New Macroscopic Windows into Spin Ice: From Emergent Monopoles to Quadrupolar Fluctuations

Seminar Research
On  June 4, 2026
Nan Tang (University of Augsburg) will give a Quantum Materials Seminar on Thursday the 4th of June at 2PM in the Neel Institute Room K223 Remy Lemaire.
Spin ice, a representative class of frustrated magnets, provides a rich platform for exploring phenomena such as fractionalized excitations and multipolar degrees of freedom, which remain difficult to access using conventional magnetic probes. In this seminar, I will show how thermodynamic measurements, especially elastic probes, together with spintronics technique (in particular the spin Seebeck effect), can serve as practical detectors of these degrees of freedom.

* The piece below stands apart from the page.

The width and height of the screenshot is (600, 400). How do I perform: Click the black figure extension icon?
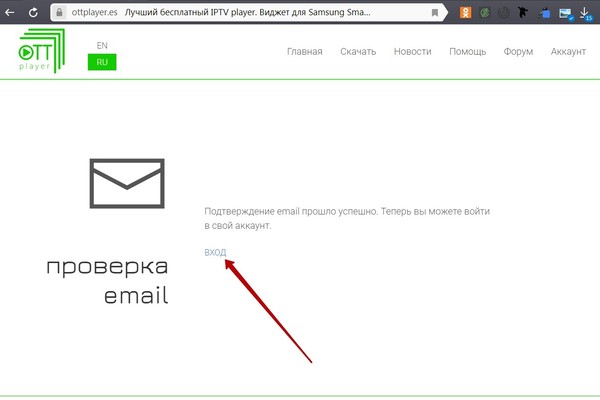(x=522, y=12)
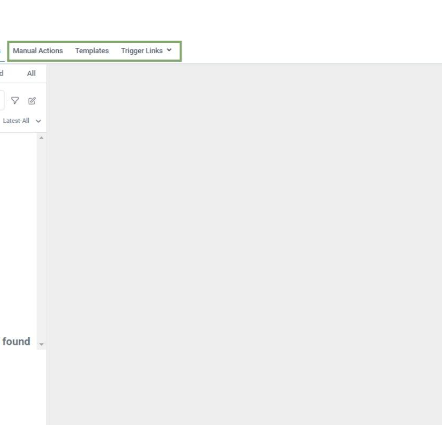Click the Trigger Links menu label

[142, 51]
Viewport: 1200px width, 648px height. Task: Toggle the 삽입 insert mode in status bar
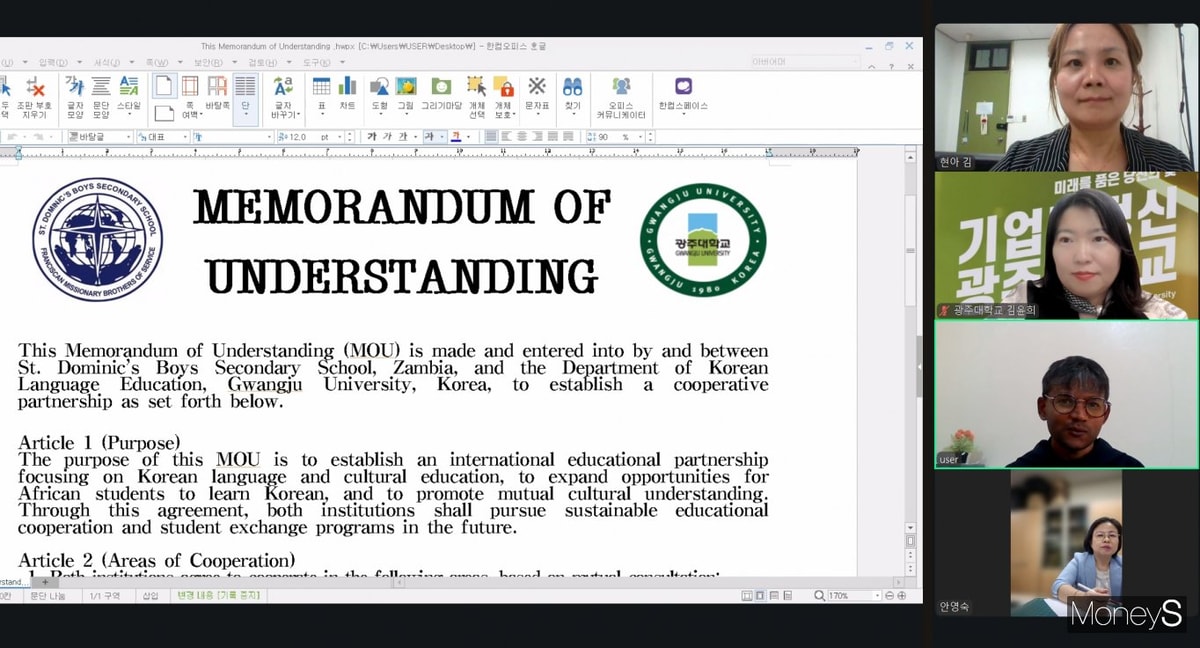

I will develop this theme via two studies in the pyrochlore oxides Pr2​Zr2​O7​ and Dy2​Ti2​O7​, known as spin ices. First, I will show how bulk thermodynamic measurements, centered around elastic probes, can diagnose quantum spin ice physics in Pr2​Zr2​O7​ [1]. Second, I will discuss how transport-sensitive measurements in an insulator—through the spin Seebeck effect—can access the dynamics of emergent magnetic monopoles in the classical spin ice Dy2​Ti2​O7​ [2]. Together, these two studies demonstrate how lattice-based probes and spintronic tools can be brought to bear on frustrated magnets, providing new routes to detect low-energy degrees of freedom.

In this way, precision thermodynamics and modern transport-sensitive techniques can reveal new physics even in long-studied frustrated magnets, enabling direct comparison with theory through sharp macroscopic signatures.

[1] N. Tang et al., Nat. Phys. 19, 92-98 (2023).
[2] N. Tang et al., preprint, arXiv.2509.18422 (2025).